* _Supplied records_

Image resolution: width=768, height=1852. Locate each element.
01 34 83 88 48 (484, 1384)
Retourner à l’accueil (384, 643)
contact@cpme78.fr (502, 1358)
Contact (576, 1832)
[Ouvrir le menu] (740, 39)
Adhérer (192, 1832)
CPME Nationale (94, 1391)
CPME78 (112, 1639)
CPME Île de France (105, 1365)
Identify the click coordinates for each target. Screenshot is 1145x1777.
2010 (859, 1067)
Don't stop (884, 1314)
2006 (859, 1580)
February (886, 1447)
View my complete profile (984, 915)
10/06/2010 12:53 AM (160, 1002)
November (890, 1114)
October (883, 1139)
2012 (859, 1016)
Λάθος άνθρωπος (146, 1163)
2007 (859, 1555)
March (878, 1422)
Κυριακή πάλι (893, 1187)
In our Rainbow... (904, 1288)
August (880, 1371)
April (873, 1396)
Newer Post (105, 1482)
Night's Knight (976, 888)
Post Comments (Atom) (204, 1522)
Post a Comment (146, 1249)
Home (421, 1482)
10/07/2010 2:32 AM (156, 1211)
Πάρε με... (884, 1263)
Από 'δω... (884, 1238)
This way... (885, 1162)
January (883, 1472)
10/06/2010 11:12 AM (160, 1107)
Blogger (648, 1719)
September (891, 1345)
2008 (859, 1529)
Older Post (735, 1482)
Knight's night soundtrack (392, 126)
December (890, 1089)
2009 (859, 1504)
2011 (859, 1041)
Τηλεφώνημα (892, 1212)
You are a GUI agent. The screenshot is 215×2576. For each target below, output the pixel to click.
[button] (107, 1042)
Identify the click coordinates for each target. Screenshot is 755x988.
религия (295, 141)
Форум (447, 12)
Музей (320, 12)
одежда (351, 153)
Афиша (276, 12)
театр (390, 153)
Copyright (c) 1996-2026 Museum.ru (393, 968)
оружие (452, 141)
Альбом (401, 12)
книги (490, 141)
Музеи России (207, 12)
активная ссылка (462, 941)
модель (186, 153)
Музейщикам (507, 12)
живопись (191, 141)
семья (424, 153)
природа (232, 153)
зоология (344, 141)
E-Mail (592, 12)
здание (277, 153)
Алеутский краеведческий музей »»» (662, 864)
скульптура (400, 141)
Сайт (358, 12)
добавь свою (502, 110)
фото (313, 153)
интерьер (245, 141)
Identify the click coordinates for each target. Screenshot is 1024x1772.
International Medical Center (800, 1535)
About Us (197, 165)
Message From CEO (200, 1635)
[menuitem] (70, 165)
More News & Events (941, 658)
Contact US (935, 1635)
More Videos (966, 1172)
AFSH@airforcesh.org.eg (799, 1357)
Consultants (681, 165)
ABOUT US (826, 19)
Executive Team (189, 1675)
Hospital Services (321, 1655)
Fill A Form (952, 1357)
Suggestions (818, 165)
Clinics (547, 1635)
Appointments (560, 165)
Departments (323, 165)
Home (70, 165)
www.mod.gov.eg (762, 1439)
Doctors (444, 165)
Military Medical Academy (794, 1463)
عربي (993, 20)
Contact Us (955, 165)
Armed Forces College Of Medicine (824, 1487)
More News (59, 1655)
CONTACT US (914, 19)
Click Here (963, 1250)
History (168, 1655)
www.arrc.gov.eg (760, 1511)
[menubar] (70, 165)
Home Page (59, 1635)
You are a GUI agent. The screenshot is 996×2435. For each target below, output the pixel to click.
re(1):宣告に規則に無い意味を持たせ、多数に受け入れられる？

* _Directions for this task_
Can you rewrite the data from the line that contains "View my complete profile (984, 915)" through the line that contains "Post Comments (Atom) (204, 1522)", both included, and shift every number in their coordinates by adding -90?

* _The response_
View my complete profile (894, 825)
10/06/2010 12:53 AM (70, 912)
November (800, 1024)
October (793, 1049)
2012 (769, 926)
Λάθος άνθρωπος (56, 1073)
2007 (769, 1465)
March (788, 1332)
Κυριακή πάλι (803, 1097)
In our Rainbow... (814, 1198)
August (790, 1281)
April (783, 1306)
Newer Post (15, 1392)
Night's Knight (886, 798)
Post Comments (Atom) (114, 1432)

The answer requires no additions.